> [AS SUAS INSTRUÇÕES]
Responda às perguntas seguintes com base no excerto sobre a sentença penal.
1. De onde resultam as expressões que os assistentes consideram difamatórias?
2. Com que ânimo são usadas essas expressões nos factos provados?
3. Que palavra é dada como exemplo de expressão para a qual foi apresentada uma explicação objetiva?

A sentença penal condenatória (especialmente esta) contém sempre factos desfavoráveis ao arguido - os factos provados, cuja enumeração é obrigatória sob pena de nulidade (art°s374°, nº2 e 3('9°, ambos do C.P.P.), são susceptíveis, em abstracto, de integrar um tipo legal de crime e, na medida em que configuram um comportamento criminoso são, objectivamente, uma ofensa à honra. Embora nem sempre, o mesmo pode acontecer nos motivos de facto e de direito que fundamentam a decisão, bem como na indicação e exame crítico das provas que serviram para formar a convicção do tribunal, em que o julgador tem que indicar não só as provas ou os meios de prova em que se baseou e fazer uma resenha daquilo que de cada um extraiu mas também demonstrar o raciocínio que lhe permitiu chegar à prova dos factos, sem o que a sentença também é nula.
Por isso, também não é de estranhar que o julgador faça juízos de valor.
No caso dos autos, as expressões que os assistentes consideram difamatórias, para além de constarem dos factos provados, constam também da motivação de facto e da motivação de direito, concretamente da escolha e medida concreta da pena.
Tais expressões, como bem refere o Exmo Procurador-Geral Adjunto no seu despacho de fls.323/332, tais expressões resultam do teor dos depoimentos das testemunhas (elementos da GNR) devidamente escalpelizados na motivação fáctica e outras foram retiradas dos relatórios sociais, encontrando-se algumas delas entre aspas. As apontadas expressões são usadas, nos factos provados, com um verdadeiro animus narrandi, ou seja, para descrever a ocorrência e, no mais, para fundamentar as premissas do raciocínio da julgadora. Por isso, não podem ficar vulneráveis e sujeitas ao crivo da tipificação penal comum.”
Se a decisão recorrida considerou que “algumas das expressões utilizadas podem ser consideradas polémicas, excessivas e mesmo perfeitamente dispensáveis e desnecessárias.”, logo acrescentou: ”Não contêm, contudo, qualquer ataque pessoal gratuito, sendo dada, relativamente a algumas delas, uma explicação objectiva (veja-se, a propósito, a explicação dada para «clientes») e, analisadas no contexto em que foram escritas, afigura-se claro que o fim visado foi, exclusivamente, relatar os factos o mais próximo possível da forma apartada pela prova, não se vislumbrando intenção de ofender a honra e consideração dos assistentes ou sequer que tal tivesse sido representado como possível”
Como a propósito conclui a arguida (conclusões 2ª a 5ª) na resposta à motivação: “a acusação particular deduzida consubstancia-se apenas em excertos e passagens da sentença proferida pela Recorrida enquanto Magistrada, que explicita de forma clara, coerente e cabal, a fonte e autoria das afirmações sobre a personalidade e o modo de vida dos Recorrentes, nomeadamente os depoimentos das testemunhas naquele processo, assim como, dos relatórios sociais, e outros documentos apensos ao processo.

> [DADOS FORNECIDOS]
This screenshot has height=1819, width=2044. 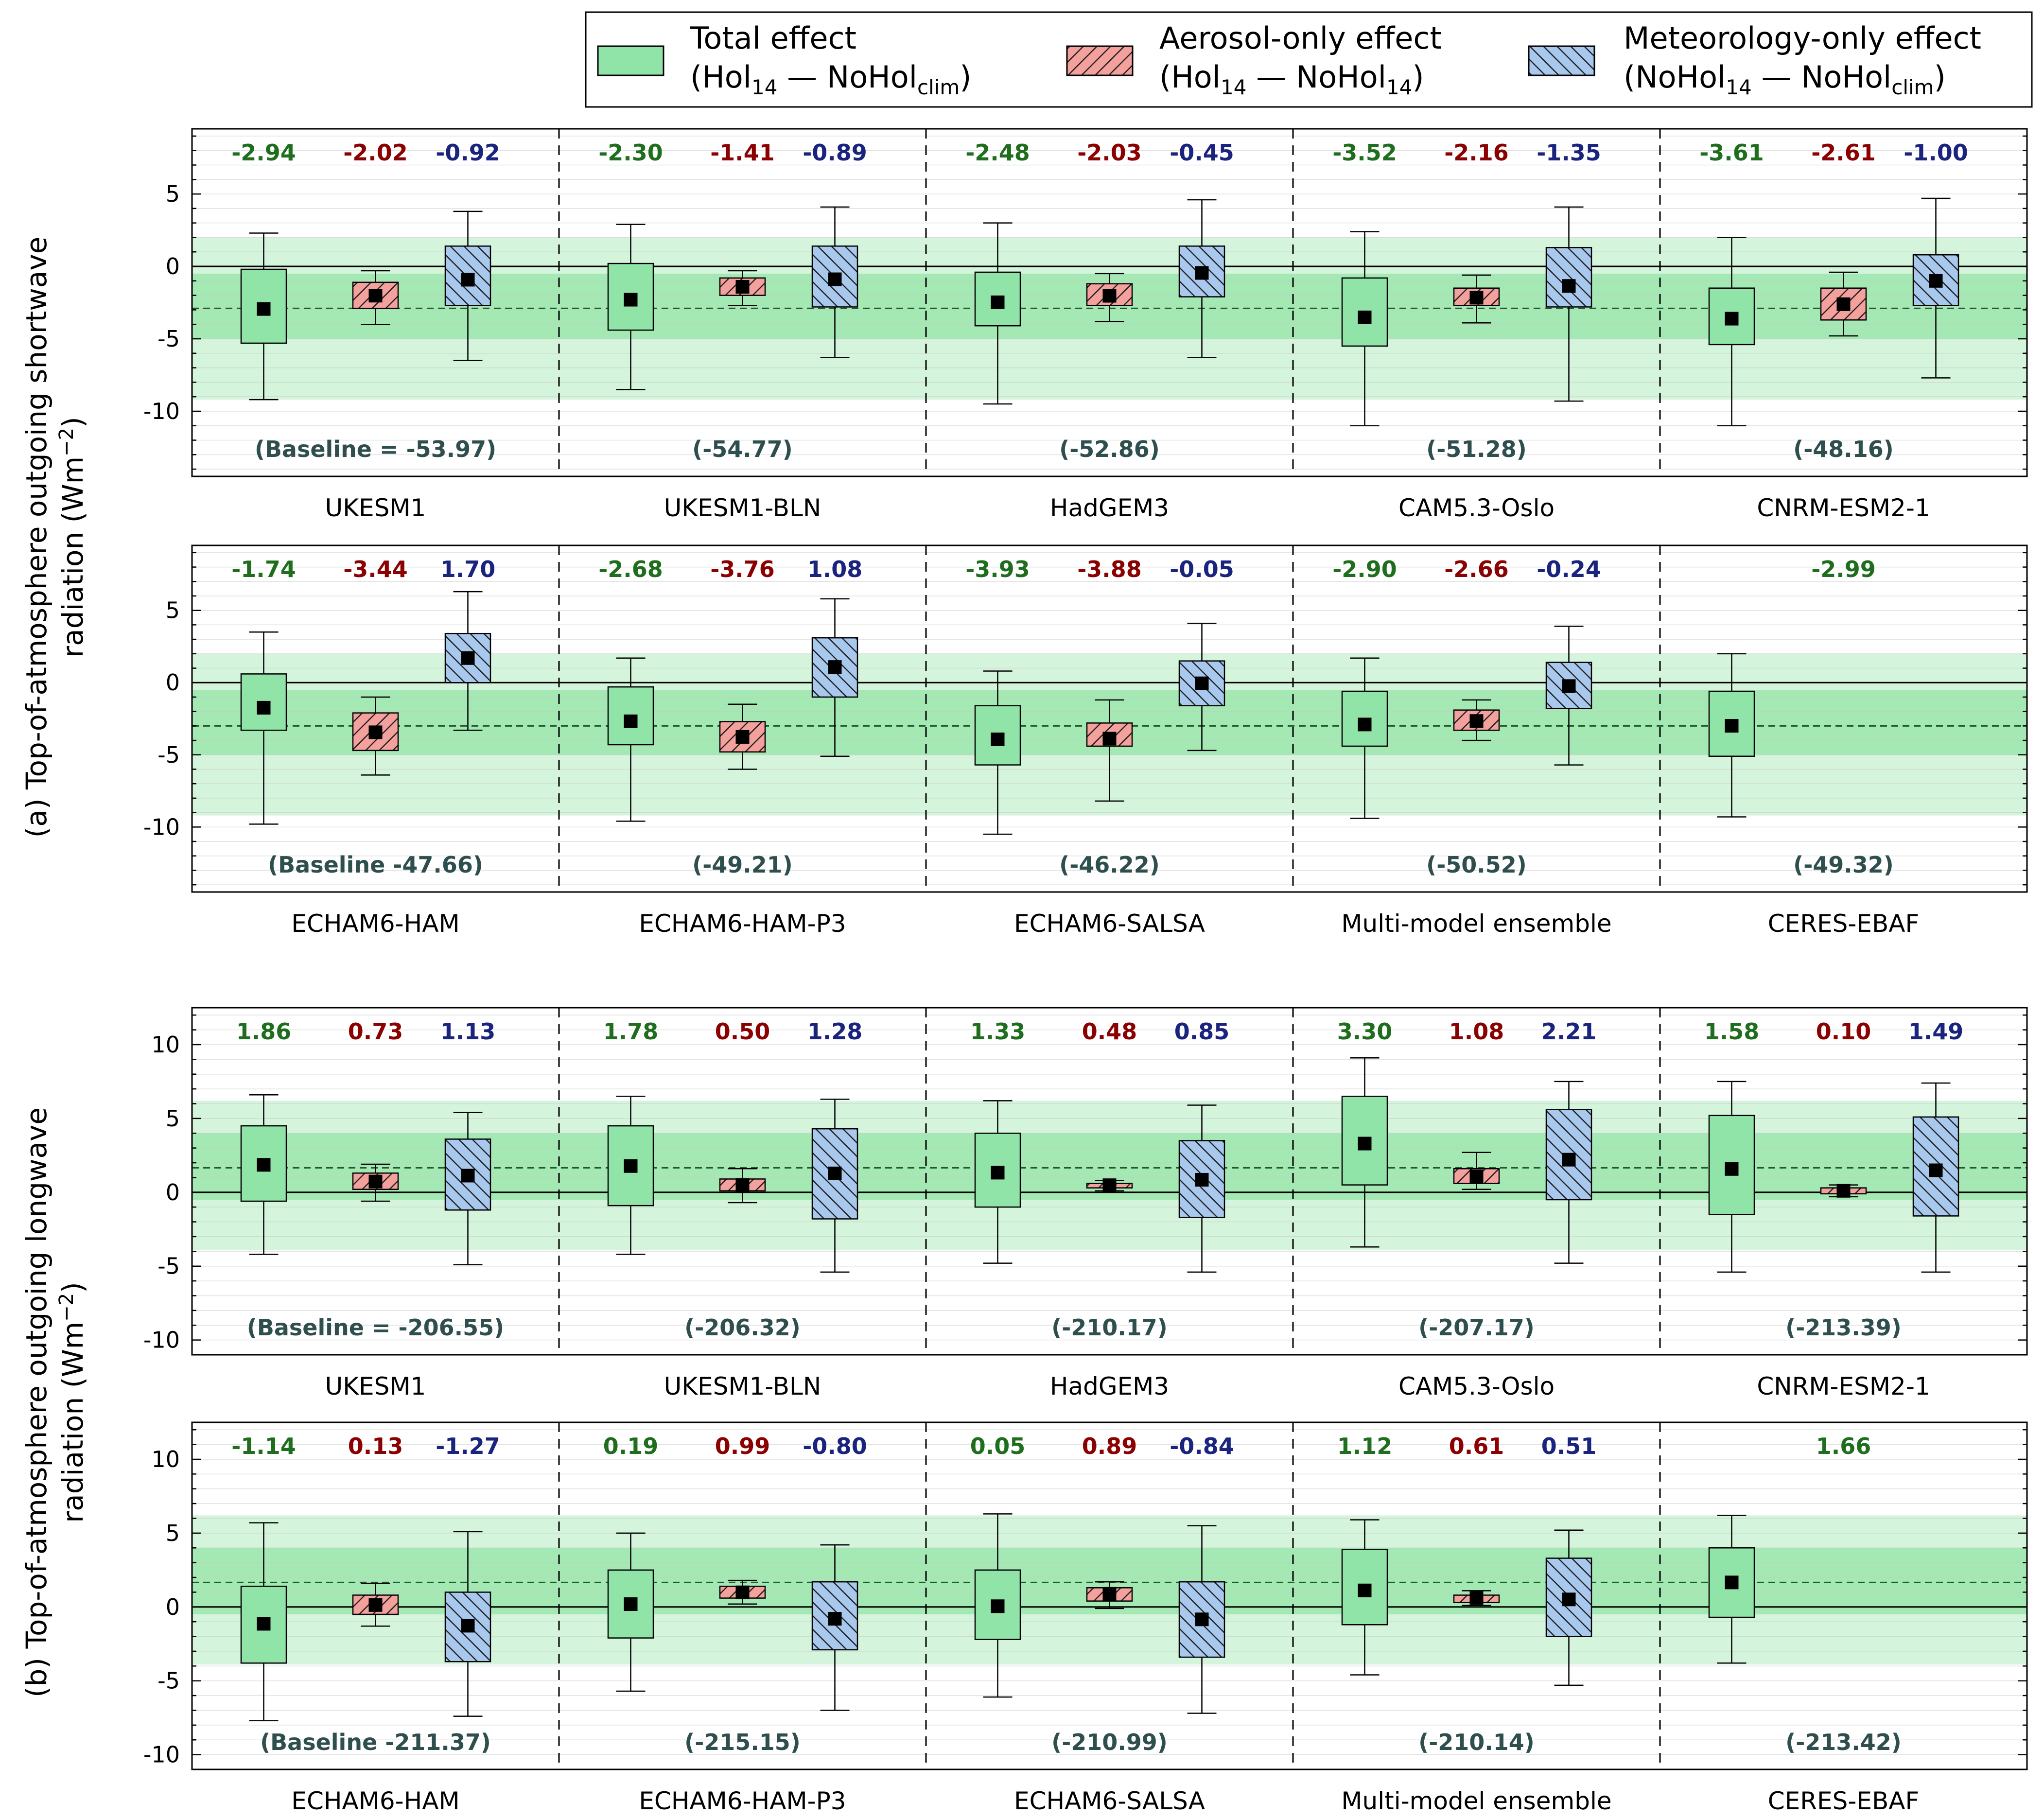 I want to click on value-label-meteorology: -0.45, so click(x=1202, y=153).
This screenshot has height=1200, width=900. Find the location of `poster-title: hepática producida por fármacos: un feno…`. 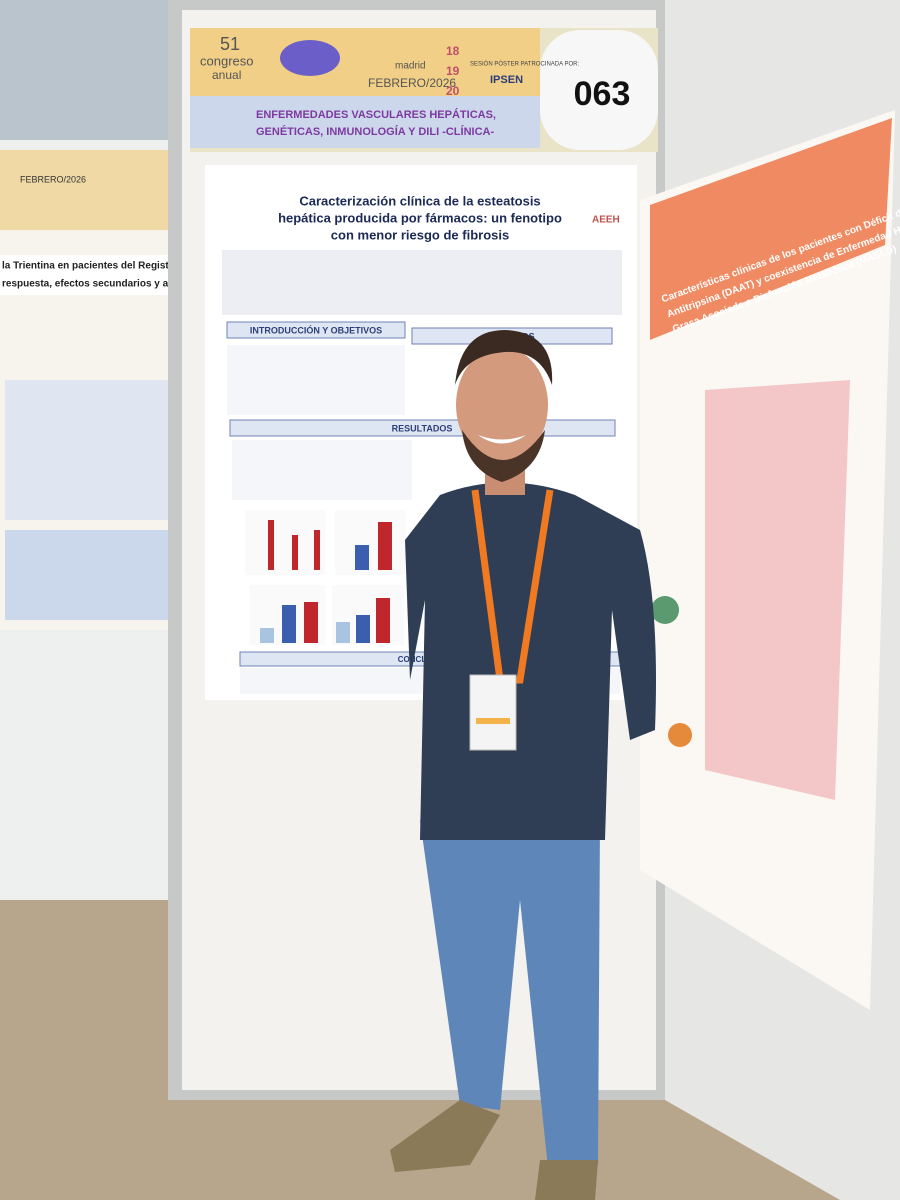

> [RESULTADO DO EXERCÍCIO]
1. Resultam dos depoimentos das testemunhas, elementos da GNR, analisados na motivação fáctica. Outras foram retiradas dos relatórios sociais.
2. São usadas com um verdadeiro animus narrandi, ou seja, para descrever a ocorrência.
3. A palavra é «clientes».